Those who have been following this blog for a while know that our dogs are not the easiest travel companions. When we found Buster as a stray, he was about a year old, and it seems he was not socialized with other dogs during his formative months. As a result, he’s uncomfortable around other dogs, especially when he’s on leash.
Ty also has fear issues – he’s afraid of strangers and, after being attacked at a dog park as a pup, has never cared for other dogs. People who meet the boys, or see pictures of them traveling around the country, often comment on how well-behaved they are, and I suppose that’s partially true. But this impression is more due to the careful system we’ve developed to managing their fears and avoid situations that are more challenging than they can handle.
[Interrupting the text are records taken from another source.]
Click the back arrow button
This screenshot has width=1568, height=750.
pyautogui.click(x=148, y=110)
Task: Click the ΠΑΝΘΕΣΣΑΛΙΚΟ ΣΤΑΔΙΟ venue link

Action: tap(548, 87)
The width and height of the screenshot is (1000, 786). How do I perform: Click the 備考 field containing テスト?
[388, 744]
To help them, we’ve taught the boys commands that provide alternatives to their instinctive behaviors. For example, we’ve taught Buster that the command “find it” means we’ve tossed treats on the ground, and he should sniff them out. We use this whenever a dog passes close enough to make Buster tense, and it keeps him from barking and lunging at the other dog. Ty’s most useful trick developed more by accident …
Buster and I were out playing one day and I decided to add the extra step of him running through my legs after fetching his ball to get his treat. B learns things really quickly, and had it down in no time.
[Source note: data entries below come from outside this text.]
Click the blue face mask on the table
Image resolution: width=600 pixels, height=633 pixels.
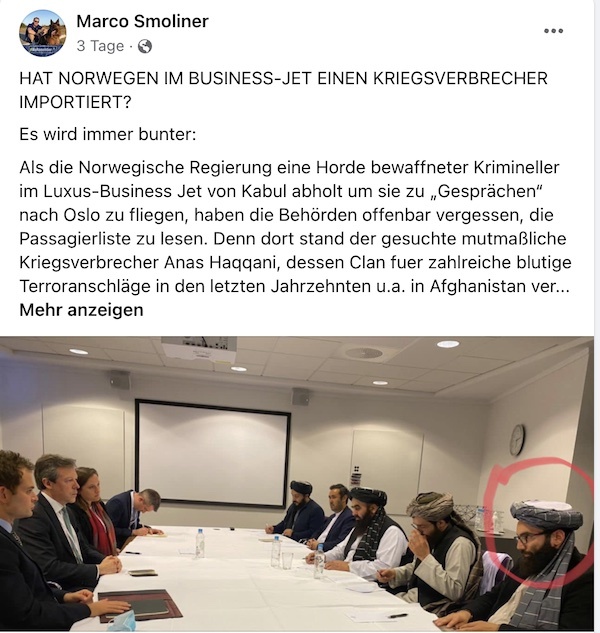(x=122, y=622)
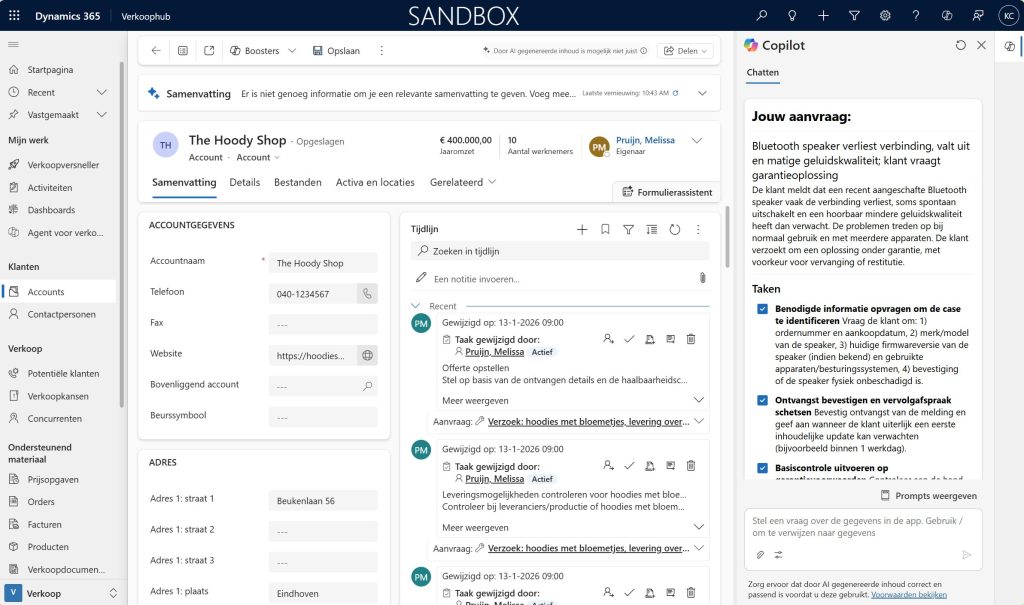Click the 'Zoeken in tijdlijn' search field
The height and width of the screenshot is (605, 1024).
click(560, 251)
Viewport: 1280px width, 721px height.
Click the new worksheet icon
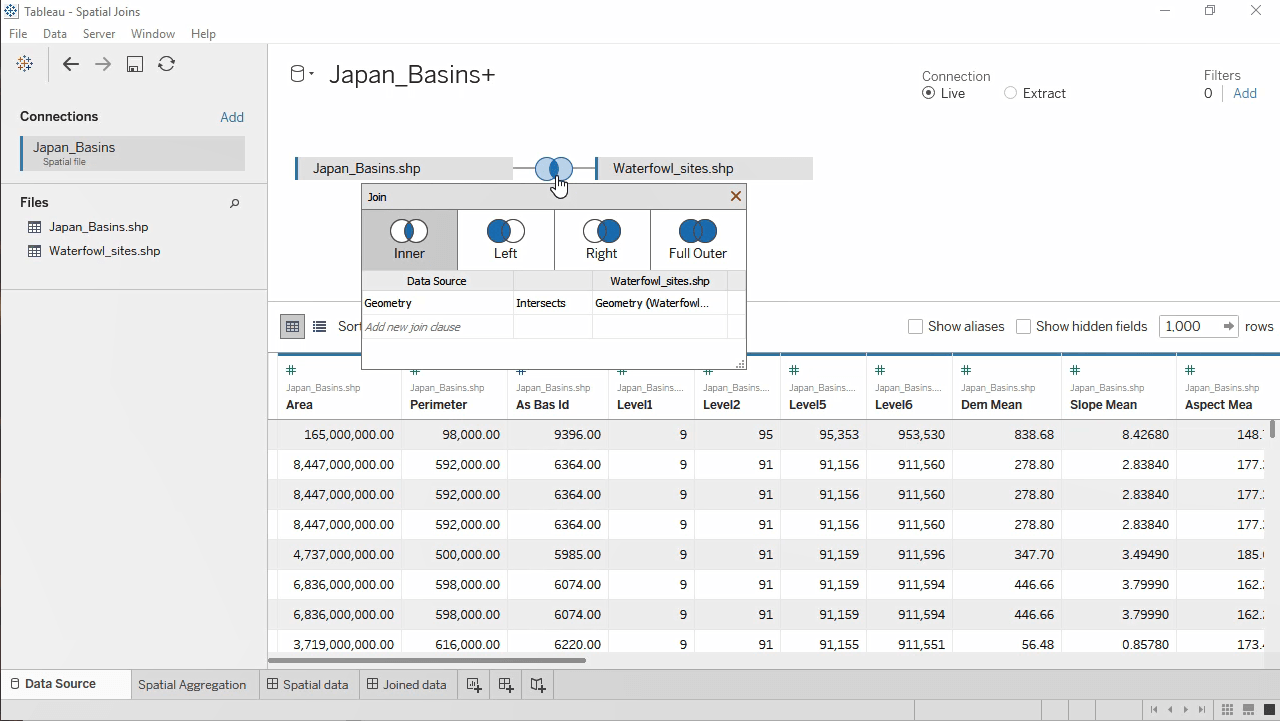tap(474, 685)

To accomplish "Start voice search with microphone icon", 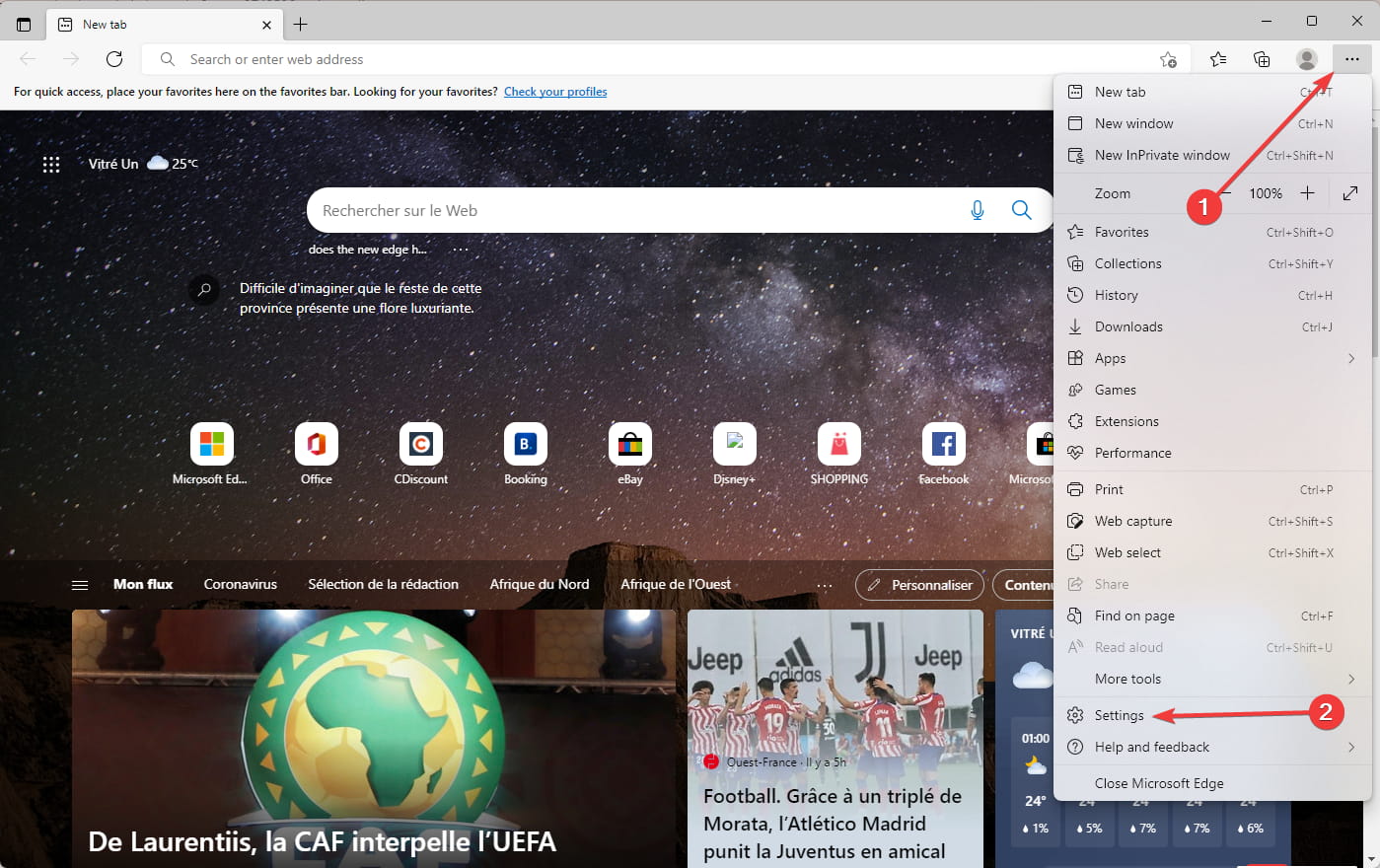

Ty was watching us, so I thought I’d give it a try with him, too. Since he doesn’t fetch – he doesn’t seem to understand the point of it – we were just working on him walking through my legs. He got as far as standing between my feet, and never progressed beyond that point.
Rod and thought Ty new maneuver was funny, so we called it “parking in the garage” and started giving him treats whenever he practiced. Before long it became a habit for Ty to stand between one of our legs whenever we stopped on our walks. It took us a little longer to figure out how useful it was to have Ty in that position.
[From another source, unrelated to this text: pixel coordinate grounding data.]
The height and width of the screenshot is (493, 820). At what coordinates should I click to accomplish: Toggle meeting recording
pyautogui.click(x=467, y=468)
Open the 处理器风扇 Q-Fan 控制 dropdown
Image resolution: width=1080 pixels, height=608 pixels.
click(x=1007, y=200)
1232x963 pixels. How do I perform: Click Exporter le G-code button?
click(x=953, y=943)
Ty’s fear of strangers makes him uncomfortable in crowds, or whenever we’re approached by someone he doesn’t know – and both happen a lot when you travel as much as we do! To make matters worse, at twelve years old, his hearing and vision are failing, and he gets startled more easily. But since discovering his “garage,” he’s able to relax when we’re out and about.
Some of Ty’s most fearful moments were waiting on busy sidewalks to cross the street, making our way on crowded trails, standing in line for any reason, and anytime we stopped to chat with someone he didn’t know. He was always on guard, worried, I imagine, that someone would try to pet him. Now he puts himself in the “garage,” and knows we’ll protect him from any unwanted advances while we feed him a few treats to encourage his calm behavior. This trick has also allowed us to relax – knowing exactly where he is and that he’s safe. It’s been a happy accident that worked out beautifully for us all!
Ty and Buster will always have their challenges, but learning to help our dogs manage their fears has enriched all of our lives. And our traveling together has provided us all the perfect opportunities to practice our new skills. If you’re traveling with a dog with challenges, please, share your tips in the comment section!